BEGIN

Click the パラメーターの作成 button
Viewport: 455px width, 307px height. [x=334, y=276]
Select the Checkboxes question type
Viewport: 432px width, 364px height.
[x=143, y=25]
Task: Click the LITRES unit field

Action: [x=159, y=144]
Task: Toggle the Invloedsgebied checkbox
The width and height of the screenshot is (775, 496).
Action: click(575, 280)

END
BEGIN

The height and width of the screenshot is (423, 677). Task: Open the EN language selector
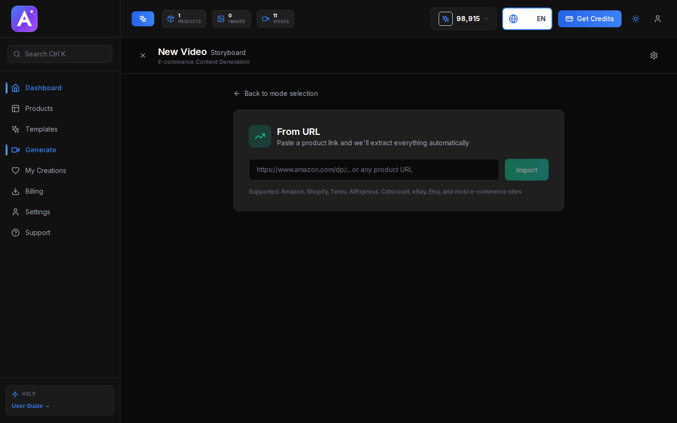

END

Give back exactly the lines above, from the line containing "Click the パラメーターの作成 button" through the line containing "Task: Toggle the Invloedsgebied checkbox", with both end lines and nothing more.

● Response for this exercise:
Click the パラメーターの作成 button
Viewport: 455px width, 307px height. [x=334, y=276]
Select the Checkboxes question type
Viewport: 432px width, 364px height.
[x=143, y=25]
Task: Click the LITRES unit field

Action: [x=159, y=144]
Task: Toggle the Invloedsgebied checkbox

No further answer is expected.